Supersizing Pregnancy Care: the Dawn of Bariatric Obstetrics?

Last week’s issue of the New England Journal of Medicine features an article by Susan Chu and colleagues from the US Centers for Disease Control and Prevention (Atlanta, GA) on the impact of obesity on health care during pregnancy.

Dr. Chu and colleagues examined 13,442 pregnancies (2000-2004) according to pre-pregnancy BMI. After appropriate corrections for confounders, hospital stay for delivery was significantly greater by approximately a full day among women with obesity than in normal weight women. Most of the increase in length of stay associated with higher BMI was related to increased rates of cesarean delivery and obesity-related high-risk conditions.

A higher-than-normal BMI was also associated with significantly more prenatal fetal tests, obstetrical ultrasonographic examinations, dispensed medications, telephone calls to obstetrics, and prenatal visits with physicians. Thus clearly, obesity during pregnancy is associated with increased use of health care services.

Obesity in pregnancy is not a topic that is discussed much in the media. I first became aware of the magnitude of this problem, when I was approached by the obstetrics folks from the McMaster University Hospital (Hamilton, Ontario) who found themselves looking after an increasing number of severely obese expecting mothers. This contact led to the initiation of a working group on bariatric nursing that devised protocols for looking after large and very large mothers.

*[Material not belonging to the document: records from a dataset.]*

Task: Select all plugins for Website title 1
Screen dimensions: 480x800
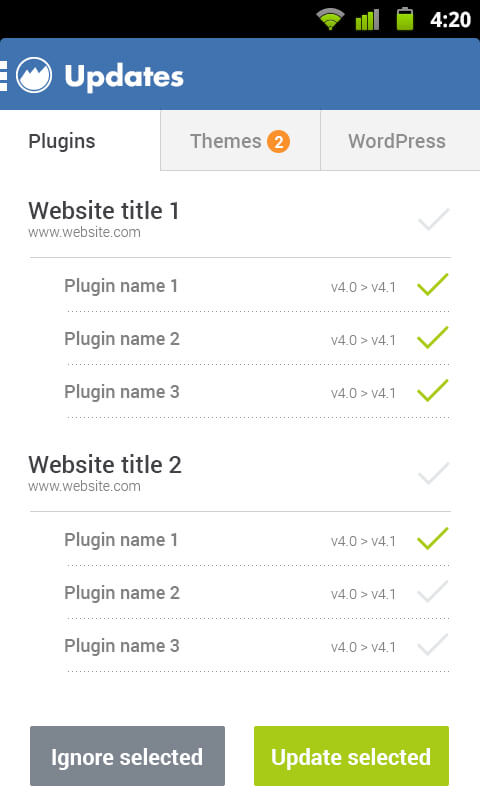Action: pos(433,219)
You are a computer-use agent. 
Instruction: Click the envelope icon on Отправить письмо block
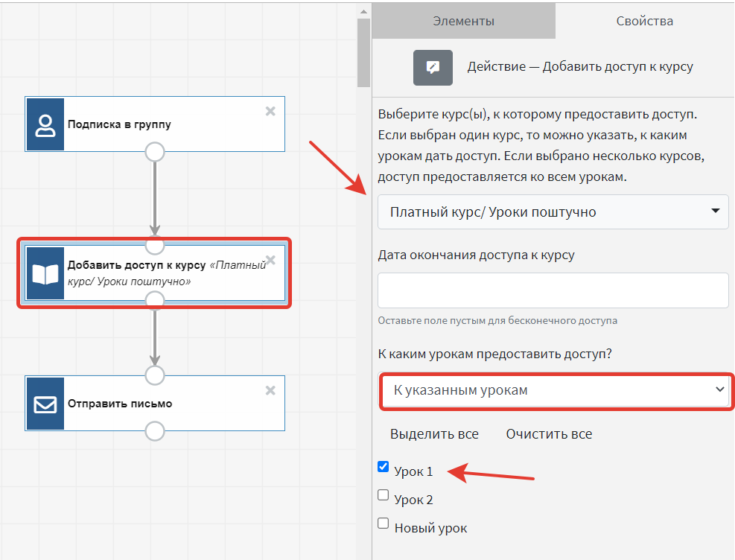(x=45, y=404)
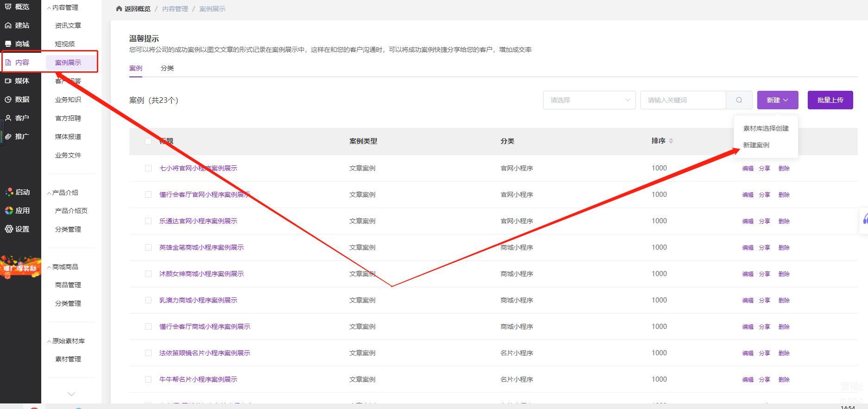The image size is (868, 409).
Task: Click the search magnifier icon
Action: [739, 100]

I further realised the importance of this issue when I heard about the apparently close link between maternal obesity and the risk for both the mother and infant and the fact that obesity during pregnancy may set up the infant for future obesity through epigenetic programming. As I have blogged before, limiting weight gain during pregnancy in overweight and obese mothers may be a first step towards preventing childhood obesity.

Given that there are around 13,000 babies born in the Capital Health Region every year, about 10% of these to mothers with pre-pregnancy BMI>30, the finding of Dr. Chu et al., if translated to our region, could mean as many as 1,500 or so extra days in hospital for new mothers, much of this due to obesity-related risk. Obviously more screening tests, more frequent prenatal visits and more medications would add to the costs.

Clearly, the issue of increasing weights and weight gain in women of child-bearing age is a public health issue whose consequences and impact have yet to be fully appreciated.

As these issues affect both mothers and infants, it would not be a bad place to focus prevention measures for best impact.